The two meanings of sexuality are procreation and rearing of children and the union of man and woman in lifelong marriage. This is rooted in human nature as God created it and is the teaching of the Church defending the natural order.
A generation ago, American politicians debated about the Cold War and the Vietnam conflict, the problems of poverty and racism, and the challenges of the space program. But back in 1968, did anyone forecast that we would soon be talking about a general breakdown in ordinary family life? Yes, someone did. Some 30 years ago, Pope Paul VI issued Humanae Vitae an encyclical letter which upheld the time-tested Christian teaching that artificial contraception is morally wrong.

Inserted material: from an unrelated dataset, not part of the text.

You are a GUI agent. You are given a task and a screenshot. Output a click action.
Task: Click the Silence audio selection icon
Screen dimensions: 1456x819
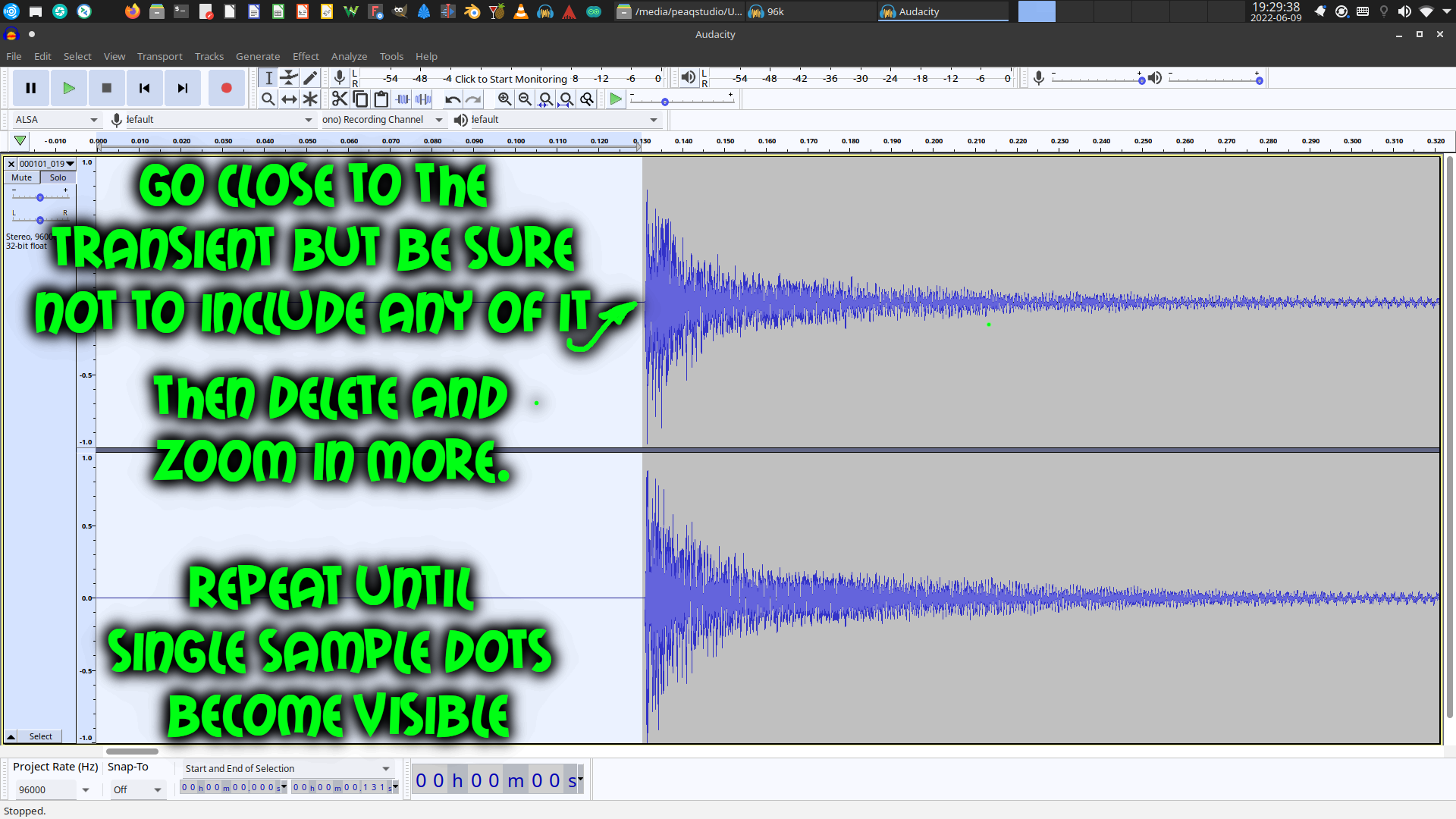(x=423, y=99)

Consider, for example, the words of Mohandas Gandhi: There is hope for a decent life only so long as the sexual act is definitely related to the conception of precious life. Or listen to Sigmund Freud: Moreover, it is a characteristic common to all perversions that in them reproduction is put aside as an aim. This is actually the criterion by which we judge whether a sexual activity is perverse-- if it departs from reproduction as its aim and pursues the attainment of gratification independently.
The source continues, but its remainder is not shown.